Task description: Report every line of the records below that includes the string "đông".
******************************
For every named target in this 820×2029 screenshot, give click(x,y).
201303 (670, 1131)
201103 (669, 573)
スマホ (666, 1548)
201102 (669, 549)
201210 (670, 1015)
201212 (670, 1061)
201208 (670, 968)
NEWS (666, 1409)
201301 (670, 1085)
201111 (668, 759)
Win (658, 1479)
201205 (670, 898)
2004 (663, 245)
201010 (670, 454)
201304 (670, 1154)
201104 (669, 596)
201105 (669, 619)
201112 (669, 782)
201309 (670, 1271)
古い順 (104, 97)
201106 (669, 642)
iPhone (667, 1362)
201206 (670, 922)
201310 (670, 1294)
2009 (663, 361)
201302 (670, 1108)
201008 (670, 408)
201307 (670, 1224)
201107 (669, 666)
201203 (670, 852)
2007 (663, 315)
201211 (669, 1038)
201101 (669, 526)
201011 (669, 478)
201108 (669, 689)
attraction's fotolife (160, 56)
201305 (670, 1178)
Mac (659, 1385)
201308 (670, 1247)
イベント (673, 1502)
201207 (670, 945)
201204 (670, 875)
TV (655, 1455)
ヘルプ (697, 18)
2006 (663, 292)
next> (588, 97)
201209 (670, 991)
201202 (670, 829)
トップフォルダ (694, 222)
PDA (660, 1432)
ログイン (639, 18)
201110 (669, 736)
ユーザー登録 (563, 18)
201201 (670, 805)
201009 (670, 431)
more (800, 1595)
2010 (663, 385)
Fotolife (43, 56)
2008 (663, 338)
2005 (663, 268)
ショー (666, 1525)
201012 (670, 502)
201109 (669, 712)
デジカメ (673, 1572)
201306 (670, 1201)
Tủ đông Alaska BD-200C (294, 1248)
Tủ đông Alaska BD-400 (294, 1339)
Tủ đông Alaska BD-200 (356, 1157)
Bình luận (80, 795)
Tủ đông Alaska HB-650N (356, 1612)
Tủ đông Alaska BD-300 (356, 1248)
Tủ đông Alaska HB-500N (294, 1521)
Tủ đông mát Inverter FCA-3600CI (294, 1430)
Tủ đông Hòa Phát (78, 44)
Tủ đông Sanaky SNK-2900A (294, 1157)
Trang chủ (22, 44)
******************************
Task response:
Tủ đông Alaska BD-200C (294, 1248)
Tủ đông Alaska BD-400 (294, 1339)
Tủ đông Alaska BD-200 (356, 1157)
Tủ đông Alaska HB-650N (356, 1612)
Tủ đông Alaska BD-300 (356, 1248)
Tủ đông Alaska HB-500N (294, 1521)
Tủ đông mát Inverter FCA-3600CI (294, 1430)
Tủ đông Hòa Phát (78, 44)
Tủ đông Sanaky SNK-2900A (294, 1157)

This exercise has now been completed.